Given all of the above, you'd perhaps conclude that TRIM support is (whilst not absolutely vital) probably very important to people running SSDs. TRIM support was added to Linux in kernel version 2.6.33 in February 2010. OpenSolaris and FreeBSD got support in July 2010. Windows 7 and Windows Server 2008 R2 supported TRIM right out of the box, way back in October of 2009! And what of Mac OS X?

Ahem. As of right now, TRIM support is apparently enabled in developer betas of Lion. It also appears in 10.6.6 and onwards, but in both Lion and Snow Leopard it only works for Apple-supplied SSDs -- hence the screenshot at the top of this post, showing that TRIM is not enabled on the SSD I fitted myself in place of my MacBook Pro's optical drive. There is an unsupported method to make it work on any SSD, but no-one knows at the moment if Lion will globally enable TRIM support or not. I certainly hope so -- TRIM is no longer an exotic technology, and I can see few reasons for Apple to restrict support to their own drives except some rather unpalatable profiteering to protect their overpriced factory-fitted SSDs.

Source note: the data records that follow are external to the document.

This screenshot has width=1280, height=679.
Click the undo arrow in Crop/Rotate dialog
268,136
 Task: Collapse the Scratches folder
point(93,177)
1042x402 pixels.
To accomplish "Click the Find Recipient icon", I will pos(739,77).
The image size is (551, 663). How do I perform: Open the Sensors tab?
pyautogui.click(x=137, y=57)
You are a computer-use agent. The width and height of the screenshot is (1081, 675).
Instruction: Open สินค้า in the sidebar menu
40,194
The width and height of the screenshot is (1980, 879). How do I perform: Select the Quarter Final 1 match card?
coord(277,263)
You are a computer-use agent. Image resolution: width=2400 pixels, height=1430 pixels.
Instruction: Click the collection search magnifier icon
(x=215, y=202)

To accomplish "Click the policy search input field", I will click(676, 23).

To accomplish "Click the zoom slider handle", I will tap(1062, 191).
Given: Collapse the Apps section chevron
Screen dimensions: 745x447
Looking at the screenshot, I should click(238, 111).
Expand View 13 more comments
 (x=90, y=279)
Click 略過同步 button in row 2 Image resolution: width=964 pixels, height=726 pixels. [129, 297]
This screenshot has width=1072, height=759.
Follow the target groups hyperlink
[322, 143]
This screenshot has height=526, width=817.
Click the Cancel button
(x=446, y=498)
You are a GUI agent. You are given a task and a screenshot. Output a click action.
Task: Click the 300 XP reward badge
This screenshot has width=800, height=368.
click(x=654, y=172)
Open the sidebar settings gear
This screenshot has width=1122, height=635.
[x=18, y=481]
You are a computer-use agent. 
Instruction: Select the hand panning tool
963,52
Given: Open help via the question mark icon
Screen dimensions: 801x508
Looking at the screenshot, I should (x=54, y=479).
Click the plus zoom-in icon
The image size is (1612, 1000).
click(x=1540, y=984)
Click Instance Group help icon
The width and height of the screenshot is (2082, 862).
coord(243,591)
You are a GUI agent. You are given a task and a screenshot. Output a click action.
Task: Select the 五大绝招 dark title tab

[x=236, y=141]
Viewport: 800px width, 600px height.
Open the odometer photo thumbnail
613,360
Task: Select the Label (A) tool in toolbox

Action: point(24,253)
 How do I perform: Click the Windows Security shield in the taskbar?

A final footnote: some expensive drives do erase-ahead operations entirely within their firmware, without requiring the OS to send it TRIM commands. How? By making the drive's firmware fully able to read the operating system's filesystem, which is rather akin to using a rocket propelled grenade to crack a walnut. It's worth noting that not only does this make for more expensive drives (because they need more powerful processors to run this smarter firmware), but it usually only works for a small number of filesystems. If you bought a model that could only understand Windows' NTFS format, for example, and used it in a Mac with the HFS+ filesystem, then the firmware would be helpless and you'd be back where you started.